— SELECTED PASSAGE —
======
The Basics of Municipal Bonds Investing

In these uncertain economic times, many investors are seeking safer alternatives to the stock market. Municipal bonds, or munis as they are commonly known, are similar to other bonds in most aspects, except that they are issued by city or local governments, or their agencies below the state level.

One significant difference from stocks is that they can be traded any time once they are purchased by the investor, unlike stocks which come to market with price restrictions until the deal is completed. Municipal bonds are most often issued as a sort of i.o.u. by government agencies to raise funds for roads, schools, or, hospitals.

Municipal bonds prices are at near record lows, coupled with very high yields making for a very attractive investment option. Municipal bond yields are at very high levels some topping 6% for long term, and many financial analysts believe the market is undervalued.

Municipal bond yields have not been hurt by the selling pressures of hedge funds, issuers of structured notes and mutual funds. Historically these bonds have had much better credit than corporate bonds, even during the great depression no state defaulted on its general obligation bonds.

Muni bonds normally come in two types, general obligation and revenue. General obligation bonds are supported by the taxing power of the issuer and must be voter approved, while revenue bonds are secured by revenue from the project they are funding or revenue from the issuing agency.

Careful reading of municipal bonds quotes will give an investor a good idea if a particular bond will be right for them. Municipal bonds quotes contain a bid and an offered price, most quotes are representative and show the estimated value of the bond.

Low municipal bonds prices coupled with high yields aren’t the only factors which make them an attractive investment. A major attraction for some investors to these bonds is the fact that they are exempt from federal income tax, and depending on the local laws, they are also exempt from state and local taxes if you live in the state or municipality where they are issued.
======
— GIVEN RECORDS —

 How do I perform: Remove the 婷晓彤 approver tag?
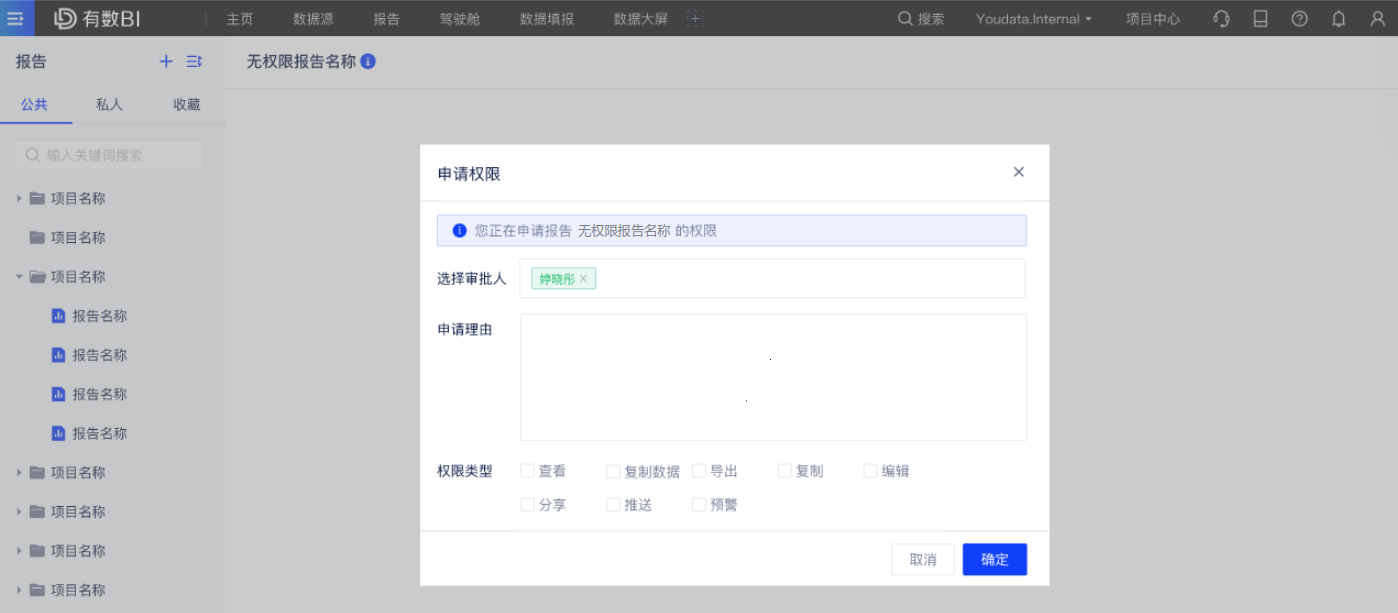click(x=583, y=279)

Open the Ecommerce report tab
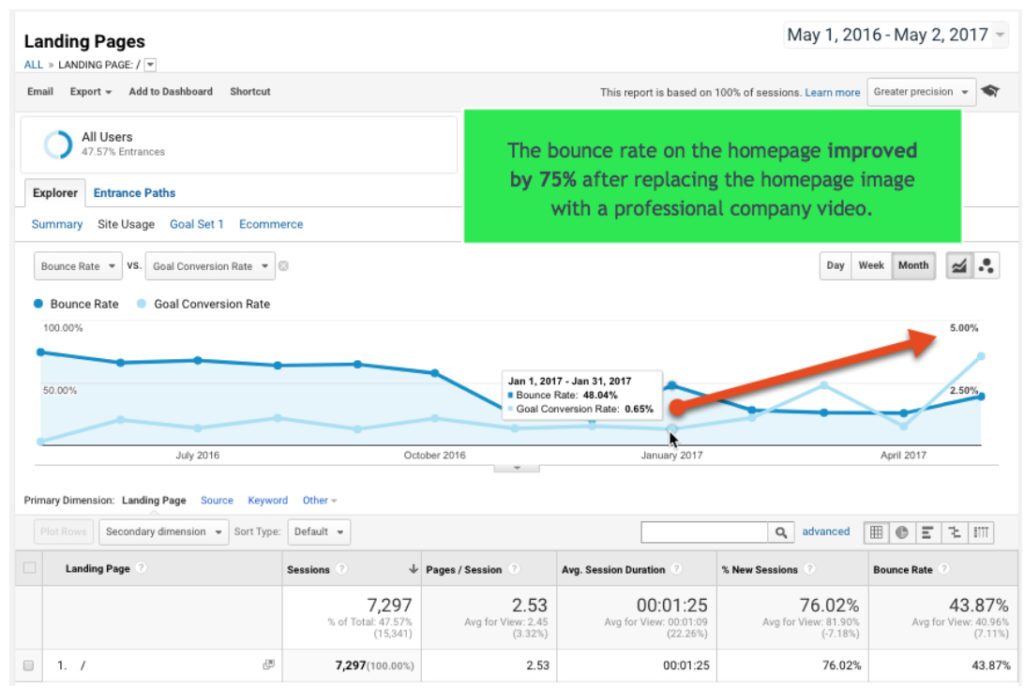click(270, 224)
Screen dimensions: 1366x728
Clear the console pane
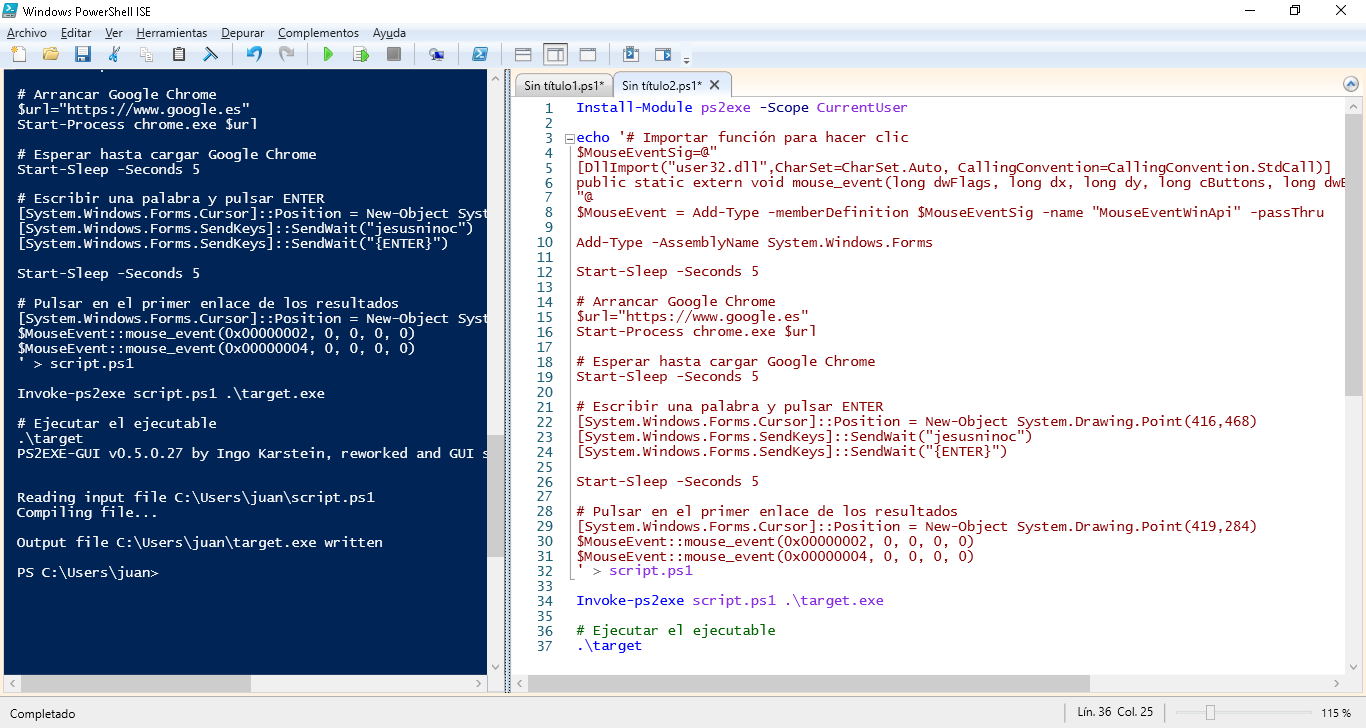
======
— APPLY WHAT YOU READ —
a) According to the municipal bonds article, what are the two types that muni bonds normally come in?
b) For each statement, say whether it agrees with the municipal bonds article, and quote the words from the article that decide it.
(i) General obligation bonds must be approved by voters.
(ii) Revenue bonds are supported by the taxing power of the issuer.
(iii) During the Great Depression, some states defaulted on their general obligation bonds.
c) List every source of selling pressure that, according to the municipal bonds article, has not hurt municipal bond yields.
The records come from a source separate from the municipal bonds article.

— SOLUTIONS TO THE TASKS —
a) General obligation and revenue.

b)
(i) Yes: "General obligation bonds are supported by the taxing power of the issuer and must be voter approved"
(ii) No: "revenue bonds are secured by revenue from the project they are funding or revenue from the issuing agency"
(iii) No: "even during the great depression no state defaulted on its general obligation bonds"

c) Hedge funds, issuers of structured notes, and mutual funds.